I never thought of myself as the kind of student who loved all things math and science and had no experience in high school with engineering/technological classes. I think this is why engineering seemed so impossible to me. However, once I got to the Academy, I saw how invested faculty were in cadet success. I saw how many opportunities there were for help and how often teachers were willing to meet with you to help you succeed. I realized that if I was going to study engineering, then there was no other place to do it than at the Coast Guard Academy. During my first year at the Academy, I also realized that math and science weren’t impossible, and I was able to work through them and do well. I always attack classes with a strong work ethic to continue to learn and understand the material as much as I can. With organizational skills and self-study habits, I have been able to continue this work ethic. My classes continue to get harder and my schedule has continued to be busy. I have not always been successful on exams or in certain classes, and the grades I got in high school are not the ones I get now. However, I try my hardest, I plan in advance, I meet with my teachers regularly, and I depend on the help of my classmates to get me through my classes.
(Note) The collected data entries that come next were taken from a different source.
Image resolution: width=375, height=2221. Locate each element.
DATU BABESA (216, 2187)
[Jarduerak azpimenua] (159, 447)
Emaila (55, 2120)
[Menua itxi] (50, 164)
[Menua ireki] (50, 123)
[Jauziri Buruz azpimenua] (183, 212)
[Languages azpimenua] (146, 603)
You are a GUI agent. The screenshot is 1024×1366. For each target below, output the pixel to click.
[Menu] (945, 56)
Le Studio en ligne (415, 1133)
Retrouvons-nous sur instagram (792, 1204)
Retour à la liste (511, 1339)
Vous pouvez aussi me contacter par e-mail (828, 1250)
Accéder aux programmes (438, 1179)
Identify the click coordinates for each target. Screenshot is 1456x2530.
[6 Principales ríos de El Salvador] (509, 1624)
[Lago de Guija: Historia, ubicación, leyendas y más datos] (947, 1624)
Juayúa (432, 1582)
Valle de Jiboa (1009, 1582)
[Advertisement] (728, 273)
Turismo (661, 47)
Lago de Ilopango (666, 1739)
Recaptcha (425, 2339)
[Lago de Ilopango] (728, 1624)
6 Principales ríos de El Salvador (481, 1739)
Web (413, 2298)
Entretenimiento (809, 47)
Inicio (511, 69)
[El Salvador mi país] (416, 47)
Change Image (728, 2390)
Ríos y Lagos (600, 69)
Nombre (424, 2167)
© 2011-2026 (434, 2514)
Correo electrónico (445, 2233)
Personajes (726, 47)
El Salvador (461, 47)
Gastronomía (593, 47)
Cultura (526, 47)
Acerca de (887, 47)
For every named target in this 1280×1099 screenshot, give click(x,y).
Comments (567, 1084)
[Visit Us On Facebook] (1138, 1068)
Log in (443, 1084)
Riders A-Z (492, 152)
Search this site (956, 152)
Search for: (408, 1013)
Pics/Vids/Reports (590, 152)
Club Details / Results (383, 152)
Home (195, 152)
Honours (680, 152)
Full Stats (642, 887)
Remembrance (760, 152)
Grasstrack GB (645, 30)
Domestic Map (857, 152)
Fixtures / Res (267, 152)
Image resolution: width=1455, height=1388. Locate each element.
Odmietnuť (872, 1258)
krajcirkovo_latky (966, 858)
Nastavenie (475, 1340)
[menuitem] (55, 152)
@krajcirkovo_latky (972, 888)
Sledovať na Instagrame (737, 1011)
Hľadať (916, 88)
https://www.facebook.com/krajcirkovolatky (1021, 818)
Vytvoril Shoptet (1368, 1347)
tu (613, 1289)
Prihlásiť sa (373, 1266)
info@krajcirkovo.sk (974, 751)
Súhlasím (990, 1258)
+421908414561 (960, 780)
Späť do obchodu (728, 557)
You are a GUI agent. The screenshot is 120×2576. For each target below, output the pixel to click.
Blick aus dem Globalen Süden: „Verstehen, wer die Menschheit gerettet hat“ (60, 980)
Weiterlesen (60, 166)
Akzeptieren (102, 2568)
I am very proud of myself for sticking with Civil Engineering and feel successful even in the busiest, most stressful, and academically challenging times. I enjoy being a member of a major that challenges me and I am excited to see what I can accomplish in the Coast Guard and the civilian sector as a civil engineer. My 2/c courses are my first major-specific courses and they are extremely interesting. I am enrolled in Environmental Engineering 1 and it is my favorite class! It is rewarding to get to my 2/c year and take the classes that I have been waiting for. I hope that anyone reading this, or anyone who may be doubting themselves about studying engineering, knows that it is completely possible if you continuously work hard, apply yourself, and use your resources. You have to believe in yourself, and trust that it will all pay off in the end once you get that diploma in your hand!